Mientras la restauración de calidad resurge del Covid con fuerza, bares y restaurantes populares no levantan cabeza
Hay una serie de movimientos o tendencias que van a cambiar la restauración y la hostelería a corto y medio plazo, ya presentes con anterioridad pero que han adquirido un gran impulso como consecuencia de la pandemia. Estas corrientes están cambiando tanto nuestra relación como clientes con la restauración, así como nuestros hábitos de consumo de comida no cocinada en los hogares. Y como suele ocurrir, estos procesos dejarán atrás cadáveres, y no solo los de los miles de negocios de restauración que ya han cerrado, incapaces de soportar las consecuencias de las restricciones impuestas por las autoridades.
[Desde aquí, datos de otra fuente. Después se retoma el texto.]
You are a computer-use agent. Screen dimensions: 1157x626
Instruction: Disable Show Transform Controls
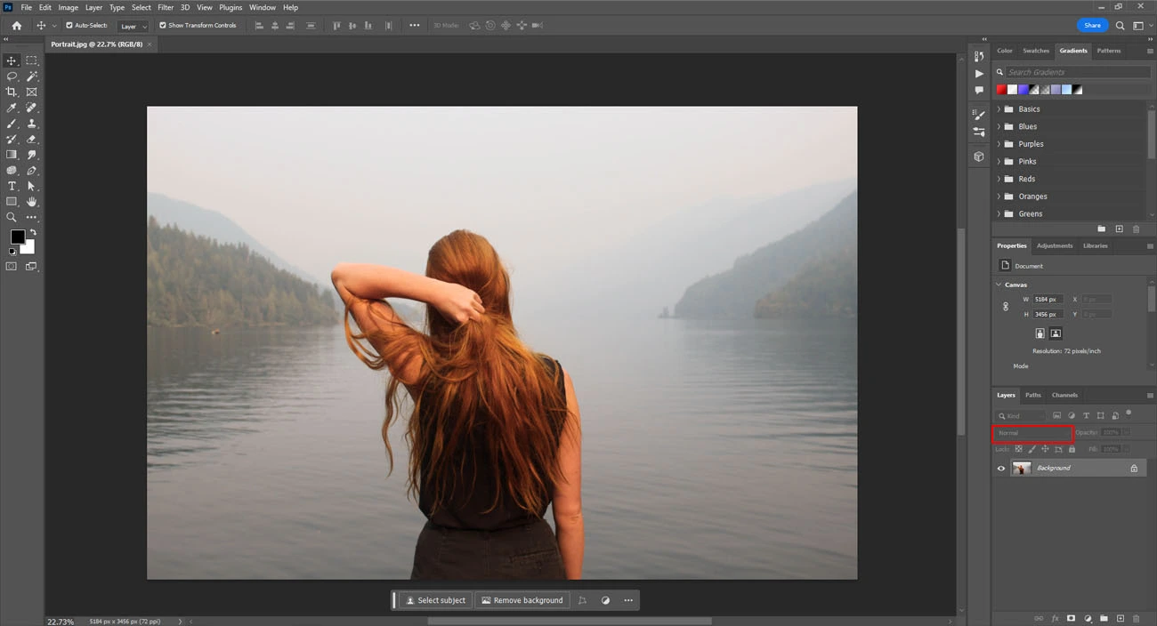tap(164, 25)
En primer lugar parece claro que el sector de la alta cocina, lo que podríamos llamar la clase alta de la restauración, que salvo excepciones y con mucho esfuerzo ha podido aguantar este año terrible sin bajar la persiana definitivamente, va a resurgir con inusitada energía, endurecida por la travesía del desierto y equipada con nuevas herramientas para diversificar y flexibilizar sus negocios. Remitiéndonos solo a Murcia, los ejemplos son copiosos. José Cremades del Grupo La Cangreja abre nuevo chiringuito de lujo, esta vez en Mazarrón, a la vez que se instala en La Manga, en lo que anteriormente fue Macondo; David López abre espacio veraniego en Trips; hay al menos dos grandes proyectos de nuevos restaurantes en Cabo de Palos, María y Miguel Ángel de Perro Limón abren nuevo espacio en Campoamor y Juan Pablo Ortiz, de Barriga Verde abre también, a finales de mes, restaurante en Águilas: El Alboroque. Estos y otros muchos ejemplos dan fe de algo que ya sabíamos: de la capacidad del sector regional para reinventarse y adaptarse a los cambios, factor darwiniano clave para alcanzar el éxito. Así que, de aquí al verano veremos una avalancha de aperturas y reaperturas, covid mediante.
Una segunda corriente que está entrando como un tsunami en la hostelería es el de la restauración organizada, que también podríamos llamar industrializada. Es verdad que según el último estudio realizado este mismo año por Marcas de Restauración, la patronal del sector, el desplome de la facturación, al cierre del ejercicio de 2020 ha sido del 50% respecto del año anterior. Sin embargo se han mantenido las aperturas previstas antes de la pandemia y es un sector abocado a un gran despegue a lo largo de este año, favorecido por las nuevas formas de consumir comida fuera de casa, por un lado, por la proliferación de aplicaciones para el móvil que permiten hacer un pedido desde el propio domicilio y por la multiplicación de plataformas dedicadas al servicio de repartos.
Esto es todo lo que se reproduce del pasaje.